When Does Critique Improve AI-Assisted Theoretical Physics? SCALAR: Structured Critic--Actor Loop for Agentic Reasoning
Vasilis Niarchos, Constantinos Papageorgakis, Alexander G. Stapleton, Sokratis Trifinopoulos

TL;DR
This paper introduces SCALAR, a structured Actor--Critic framework for AI reasoning in physics, analyzing how different interaction strategies affect research-level problem solving with large language models.
Contribution
It presents a novel Actor--Critic--Judge pipeline for physics reasoning and systematically evaluates how interaction strategies influence AI-assisted scientific discovery.
Findings
Multi-turn dialogue improves problem-solving performance.
Critic feedback is most beneficial in asymmetric Actor--Critic setups.
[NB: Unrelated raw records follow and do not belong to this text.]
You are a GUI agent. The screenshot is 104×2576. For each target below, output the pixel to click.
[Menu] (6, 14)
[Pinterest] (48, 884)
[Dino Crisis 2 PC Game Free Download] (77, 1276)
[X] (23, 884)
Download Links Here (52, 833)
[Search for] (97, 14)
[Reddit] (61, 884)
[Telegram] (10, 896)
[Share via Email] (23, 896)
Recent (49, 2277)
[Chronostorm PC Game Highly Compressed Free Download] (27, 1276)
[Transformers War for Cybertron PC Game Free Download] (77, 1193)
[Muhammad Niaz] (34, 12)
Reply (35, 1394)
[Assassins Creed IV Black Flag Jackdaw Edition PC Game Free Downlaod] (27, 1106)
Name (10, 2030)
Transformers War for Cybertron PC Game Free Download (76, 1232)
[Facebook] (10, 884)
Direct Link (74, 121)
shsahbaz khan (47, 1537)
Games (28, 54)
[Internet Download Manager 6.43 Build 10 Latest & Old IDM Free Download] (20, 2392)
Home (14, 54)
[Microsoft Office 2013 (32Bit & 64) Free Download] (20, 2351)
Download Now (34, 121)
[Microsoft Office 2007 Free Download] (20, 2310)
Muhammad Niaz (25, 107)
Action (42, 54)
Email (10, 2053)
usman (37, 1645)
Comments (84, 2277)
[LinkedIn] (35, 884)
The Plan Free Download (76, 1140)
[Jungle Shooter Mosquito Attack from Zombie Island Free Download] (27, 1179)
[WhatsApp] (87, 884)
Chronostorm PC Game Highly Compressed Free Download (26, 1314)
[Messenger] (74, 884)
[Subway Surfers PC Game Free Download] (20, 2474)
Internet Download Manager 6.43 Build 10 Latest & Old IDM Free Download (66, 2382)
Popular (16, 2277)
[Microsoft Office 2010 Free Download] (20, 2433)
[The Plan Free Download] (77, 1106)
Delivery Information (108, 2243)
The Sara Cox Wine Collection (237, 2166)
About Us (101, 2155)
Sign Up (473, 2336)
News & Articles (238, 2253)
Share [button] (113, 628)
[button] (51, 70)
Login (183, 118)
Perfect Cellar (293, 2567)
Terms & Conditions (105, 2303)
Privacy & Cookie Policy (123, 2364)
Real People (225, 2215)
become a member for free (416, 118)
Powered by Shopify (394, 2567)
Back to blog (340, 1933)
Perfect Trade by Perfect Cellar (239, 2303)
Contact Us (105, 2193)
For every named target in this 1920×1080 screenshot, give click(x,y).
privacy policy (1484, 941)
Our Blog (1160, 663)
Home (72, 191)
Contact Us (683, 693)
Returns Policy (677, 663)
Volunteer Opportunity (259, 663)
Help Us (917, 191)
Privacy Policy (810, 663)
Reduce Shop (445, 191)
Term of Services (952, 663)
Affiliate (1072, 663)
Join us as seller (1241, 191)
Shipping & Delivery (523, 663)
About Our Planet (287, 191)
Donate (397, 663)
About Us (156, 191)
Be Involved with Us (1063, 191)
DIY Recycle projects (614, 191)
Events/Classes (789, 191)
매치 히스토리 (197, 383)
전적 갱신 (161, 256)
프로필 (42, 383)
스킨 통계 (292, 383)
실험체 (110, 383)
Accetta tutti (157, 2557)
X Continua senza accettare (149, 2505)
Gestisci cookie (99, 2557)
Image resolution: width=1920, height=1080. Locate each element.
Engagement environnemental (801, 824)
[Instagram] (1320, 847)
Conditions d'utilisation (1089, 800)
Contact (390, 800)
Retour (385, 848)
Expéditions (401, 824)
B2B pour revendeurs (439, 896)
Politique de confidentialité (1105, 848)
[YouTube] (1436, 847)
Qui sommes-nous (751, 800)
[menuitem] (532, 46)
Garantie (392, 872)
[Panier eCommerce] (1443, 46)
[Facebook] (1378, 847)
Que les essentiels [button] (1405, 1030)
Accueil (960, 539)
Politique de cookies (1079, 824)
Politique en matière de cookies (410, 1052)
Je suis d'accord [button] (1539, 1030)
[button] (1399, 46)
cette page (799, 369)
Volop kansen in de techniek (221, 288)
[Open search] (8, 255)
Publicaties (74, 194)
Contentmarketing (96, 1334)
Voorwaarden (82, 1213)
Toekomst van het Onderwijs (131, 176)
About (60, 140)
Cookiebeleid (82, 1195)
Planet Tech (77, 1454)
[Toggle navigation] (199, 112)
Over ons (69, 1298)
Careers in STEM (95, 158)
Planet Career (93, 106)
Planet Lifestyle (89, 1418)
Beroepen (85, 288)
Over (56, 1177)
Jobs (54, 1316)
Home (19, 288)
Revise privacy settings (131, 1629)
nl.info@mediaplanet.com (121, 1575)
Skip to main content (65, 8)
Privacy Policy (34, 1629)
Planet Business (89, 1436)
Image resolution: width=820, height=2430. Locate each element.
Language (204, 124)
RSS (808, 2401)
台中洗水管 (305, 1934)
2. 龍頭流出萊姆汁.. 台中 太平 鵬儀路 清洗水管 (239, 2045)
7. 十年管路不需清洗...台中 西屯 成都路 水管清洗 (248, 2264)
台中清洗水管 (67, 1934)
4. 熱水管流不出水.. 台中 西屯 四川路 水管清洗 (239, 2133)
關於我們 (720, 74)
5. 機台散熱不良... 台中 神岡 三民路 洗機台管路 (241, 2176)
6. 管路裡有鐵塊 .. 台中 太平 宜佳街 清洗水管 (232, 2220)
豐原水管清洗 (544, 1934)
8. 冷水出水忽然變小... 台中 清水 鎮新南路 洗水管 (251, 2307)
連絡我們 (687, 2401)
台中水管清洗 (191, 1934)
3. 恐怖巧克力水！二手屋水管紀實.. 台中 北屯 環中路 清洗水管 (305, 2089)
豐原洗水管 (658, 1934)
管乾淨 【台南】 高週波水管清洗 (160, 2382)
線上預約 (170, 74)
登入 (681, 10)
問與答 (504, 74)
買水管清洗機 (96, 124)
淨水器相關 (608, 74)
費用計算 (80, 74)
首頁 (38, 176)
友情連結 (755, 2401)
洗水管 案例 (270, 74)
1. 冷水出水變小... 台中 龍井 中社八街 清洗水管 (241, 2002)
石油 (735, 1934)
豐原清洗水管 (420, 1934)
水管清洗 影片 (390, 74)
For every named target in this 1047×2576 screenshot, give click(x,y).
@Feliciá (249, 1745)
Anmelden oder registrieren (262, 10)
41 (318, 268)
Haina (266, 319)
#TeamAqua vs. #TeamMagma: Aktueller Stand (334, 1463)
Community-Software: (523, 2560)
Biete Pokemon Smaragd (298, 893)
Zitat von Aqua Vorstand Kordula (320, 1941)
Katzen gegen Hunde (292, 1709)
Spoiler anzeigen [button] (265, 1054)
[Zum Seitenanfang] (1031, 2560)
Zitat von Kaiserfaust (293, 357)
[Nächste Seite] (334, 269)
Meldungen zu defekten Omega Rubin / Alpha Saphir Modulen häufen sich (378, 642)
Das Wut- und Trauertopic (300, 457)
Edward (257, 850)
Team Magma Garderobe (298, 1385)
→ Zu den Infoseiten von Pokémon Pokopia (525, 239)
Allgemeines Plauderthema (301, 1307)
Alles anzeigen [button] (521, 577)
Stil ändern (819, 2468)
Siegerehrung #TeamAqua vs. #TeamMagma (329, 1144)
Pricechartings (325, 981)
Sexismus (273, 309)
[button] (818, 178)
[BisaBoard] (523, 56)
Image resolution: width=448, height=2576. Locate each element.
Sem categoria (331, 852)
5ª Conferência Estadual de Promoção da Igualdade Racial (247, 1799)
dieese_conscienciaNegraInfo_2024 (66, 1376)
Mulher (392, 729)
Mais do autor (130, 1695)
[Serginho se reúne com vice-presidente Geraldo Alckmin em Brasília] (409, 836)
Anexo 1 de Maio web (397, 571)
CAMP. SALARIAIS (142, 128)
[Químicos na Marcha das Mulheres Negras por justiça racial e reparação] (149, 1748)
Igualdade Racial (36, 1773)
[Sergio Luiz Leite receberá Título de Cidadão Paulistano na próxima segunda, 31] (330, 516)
Increasing model scale enhances easier problem performance but not the hardest problems.
Abstract
As large language models (LLMs) show increasing promise on research-level physics reasoning tasks and agentic AI becomes more common, a practical question emerges: How does the interaction between researchers and agents affect the results? We study this using SCALAR (Structured Critic--Actor Loop for AI Reasoning), an Actor--Critic--Judge pipeline applied to quantum field theory and string theory problems. The Actor proposes solutions, the Critic provides iterative feedback, and an independent Judge evaluates the transcript against reference solutions. We vary the Actor persona, the Critic feedback strategy, and the Actor model family and scale. Multi-turn dialogue improves over single-shot attempts throughout, but both the mechanism of improvement and the value of different prompting choices depend strongly on the Actor--Critic pairing. Increasing the scale within one model family…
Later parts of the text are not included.